So, just what is a vet?

This is the first column in a monthly series in which Jim Kenyon will answer readers’ questions about animals and animal care.

As in any profession, many questions people ask veterinarians are often repeated.

When I was in practice, it sometimes felt as if discussing parasites in dogs or vaccines in cats was launching into Lecture #43.

So let’s look at some of those common questions. Please feel free to send your own questions, or suggest topics to me. That should make my job easier.

I suppose the first thing to start with is, “What is a veterinarian?”

Veterinarians are Doctors of Veterinary Medicine, and graduates of a program that can be as short as six years and as long as 12 or more, depending on specialties or how much the person has become sidetracked.

The average student in California entering veterinary medicine has two years of a Master’s degree before even starting. In Canada there are four colleges, with a fifth organizing. Each school in North America is regional and it’s unlikely a student would attend a school outside their region.

In Yukon, students have to apply to the Western College of Veterinary Medicine at the University of Saskatchewan, an excellent school that started in the early 1970s. French-speaking students can also apply to the Université de Montréal.

Each school may give a different degree, but all are essentially the same. Most give a Doctor of Veterinary Medicine (DVM), but Montreal gives a DMV (the French equivalent).

Sometimes veterinarians may come from other parts of the world, and you may see VMD, which is the Latin equivalent given by the University of Pennsylvania. Same thing, really; they just seem to like Latin in Pennsylvania.

We have seen veterinarians from other parts of the world in Yukon. In the UK, most schools give a BVSc or a Bachelor of Veterinary Science. Again, same thing.

The Brits look at the whole thing differently and the license to practise is when you join the Royal College of Veterinary Surgeons, so you’ll see BVSc, MRCVS after some names.

The Royal (Dick) School of Veterinary Studies at Edinburgh gives a BVM&S degree. Once again, it’s the same thing.
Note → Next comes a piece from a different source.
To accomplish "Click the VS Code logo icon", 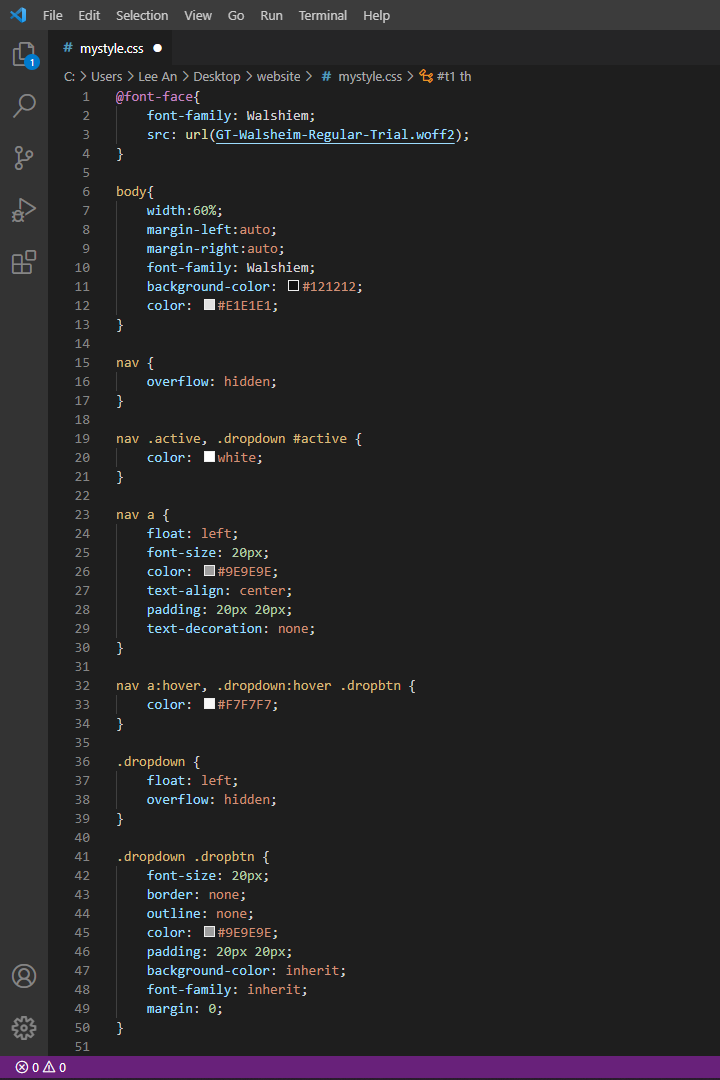I will 18,16.
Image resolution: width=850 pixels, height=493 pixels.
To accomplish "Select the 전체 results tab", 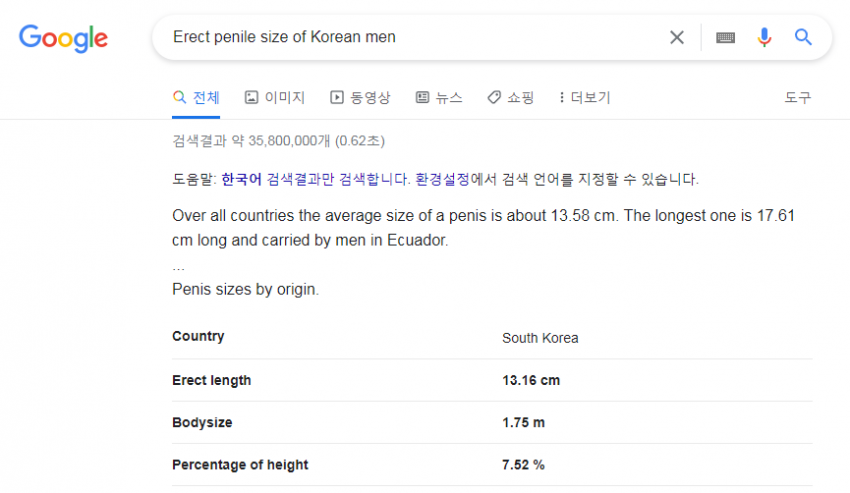I will (x=196, y=98).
I had a veterinarian from UK work with me for a while and somehow printed her business card as BVS&M. Even she didn’t notice I’d messed up.

She actually did some of her training with Alf Wight, OBE, FRCVS. Most people know him better as James Herriot, author of the book and TV series, All Creatures Great and Small.

In the UK, a general practitioner is correctly called Mr. or Ms. Just as in the medical field, “Doctor” would be a bit insulting.

My first job was working with a guy who was an MB (Bachelor of Medicine). Only once he had completed his fellowship and five more years of surgical training would he be comfortable being called Doctor.

Other degrees you might see in Yukon include a simple D or Dierenarts, the designation for graduates of the University of Utrecht, in the Netherlands. I suppose they’re allowed to be a bit exclusive, since that university can boast 12 Nobel laureates.

This college is careful about accreditation in Europe, Canada, and the USA. Its graduates can basically work anywhere in the world.

And India can give a BVSc or a BVSc&AH.

But enough of this.

Who else would you meet in a veterinary clinic or research facility? Veterinary technicians can sometimes be untrained, or trained on the job. But you may see Animal Health Technicians (AHT), the equivalent of a nurse in human terms.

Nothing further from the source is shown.